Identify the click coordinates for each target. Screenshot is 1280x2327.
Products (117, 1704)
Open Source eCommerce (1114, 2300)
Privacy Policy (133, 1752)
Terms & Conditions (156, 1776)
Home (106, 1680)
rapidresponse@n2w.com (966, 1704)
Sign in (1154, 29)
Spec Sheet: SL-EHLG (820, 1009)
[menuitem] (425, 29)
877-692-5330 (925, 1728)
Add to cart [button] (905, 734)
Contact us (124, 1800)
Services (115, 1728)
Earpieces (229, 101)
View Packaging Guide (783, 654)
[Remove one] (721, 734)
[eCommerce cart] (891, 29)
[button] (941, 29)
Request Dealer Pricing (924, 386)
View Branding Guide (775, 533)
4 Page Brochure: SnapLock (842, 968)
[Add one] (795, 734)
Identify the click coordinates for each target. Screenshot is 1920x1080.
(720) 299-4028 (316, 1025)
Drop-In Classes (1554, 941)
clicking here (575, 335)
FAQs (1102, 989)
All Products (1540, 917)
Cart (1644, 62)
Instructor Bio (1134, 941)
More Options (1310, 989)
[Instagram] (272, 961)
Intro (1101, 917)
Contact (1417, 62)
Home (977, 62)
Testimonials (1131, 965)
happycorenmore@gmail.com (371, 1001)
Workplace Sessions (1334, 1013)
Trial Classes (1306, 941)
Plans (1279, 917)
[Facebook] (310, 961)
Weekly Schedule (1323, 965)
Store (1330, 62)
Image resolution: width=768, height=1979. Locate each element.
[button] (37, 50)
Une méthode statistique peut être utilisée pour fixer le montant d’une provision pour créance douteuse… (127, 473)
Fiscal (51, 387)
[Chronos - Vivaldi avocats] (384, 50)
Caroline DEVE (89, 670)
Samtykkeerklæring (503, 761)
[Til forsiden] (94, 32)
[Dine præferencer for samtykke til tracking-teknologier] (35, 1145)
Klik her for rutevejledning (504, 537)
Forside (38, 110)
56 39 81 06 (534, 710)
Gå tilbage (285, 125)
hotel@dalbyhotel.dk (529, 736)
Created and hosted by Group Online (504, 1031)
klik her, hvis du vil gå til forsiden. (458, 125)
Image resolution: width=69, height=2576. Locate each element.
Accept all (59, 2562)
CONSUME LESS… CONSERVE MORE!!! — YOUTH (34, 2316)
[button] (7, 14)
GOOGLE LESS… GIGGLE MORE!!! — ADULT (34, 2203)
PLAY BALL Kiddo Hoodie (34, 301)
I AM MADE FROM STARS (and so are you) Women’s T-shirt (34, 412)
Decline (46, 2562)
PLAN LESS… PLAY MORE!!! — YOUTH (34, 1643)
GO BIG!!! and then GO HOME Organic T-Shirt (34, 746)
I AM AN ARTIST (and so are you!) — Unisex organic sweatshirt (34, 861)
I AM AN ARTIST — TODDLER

= = = = = = =

ASSIGNMENT:
Beginning at the first line of the records, retype exactly every line up to and including the one with "Image resolution: width=768, height=1979.".

RESULT:
Identify the click coordinates for each target. Screenshot is 1280x2327.
Products (117, 1704)
Open Source eCommerce (1114, 2300)
Privacy Policy (133, 1752)
Terms & Conditions (156, 1776)
Home (106, 1680)
rapidresponse@n2w.com (966, 1704)
Sign in (1154, 29)
Spec Sheet: SL-EHLG (820, 1009)
[menuitem] (425, 29)
877-692-5330 (925, 1728)
Add to cart [button] (905, 734)
Contact us (124, 1800)
Services (115, 1728)
Earpieces (229, 101)
View Packaging Guide (783, 654)
[Remove one] (721, 734)
[eCommerce cart] (891, 29)
[button] (941, 29)
Request Dealer Pricing (924, 386)
View Branding Guide (775, 533)
4 Page Brochure: SnapLock (842, 968)
[Add one] (795, 734)
Identify the click coordinates for each target. Screenshot is 1920x1080.
(720) 299-4028 (316, 1025)
Drop-In Classes (1554, 941)
clicking here (575, 335)
FAQs (1102, 989)
All Products (1540, 917)
Cart (1644, 62)
Instructor Bio (1134, 941)
More Options (1310, 989)
[Instagram] (272, 961)
Intro (1101, 917)
Contact (1417, 62)
Home (977, 62)
Testimonials (1131, 965)
happycorenmore@gmail.com (371, 1001)
Workplace Sessions (1334, 1013)
Trial Classes (1306, 941)
Plans (1279, 917)
[Facebook] (310, 961)
Weekly Schedule (1323, 965)
Store (1330, 62)
Image resolution: width=768, height=1979. Locate each element.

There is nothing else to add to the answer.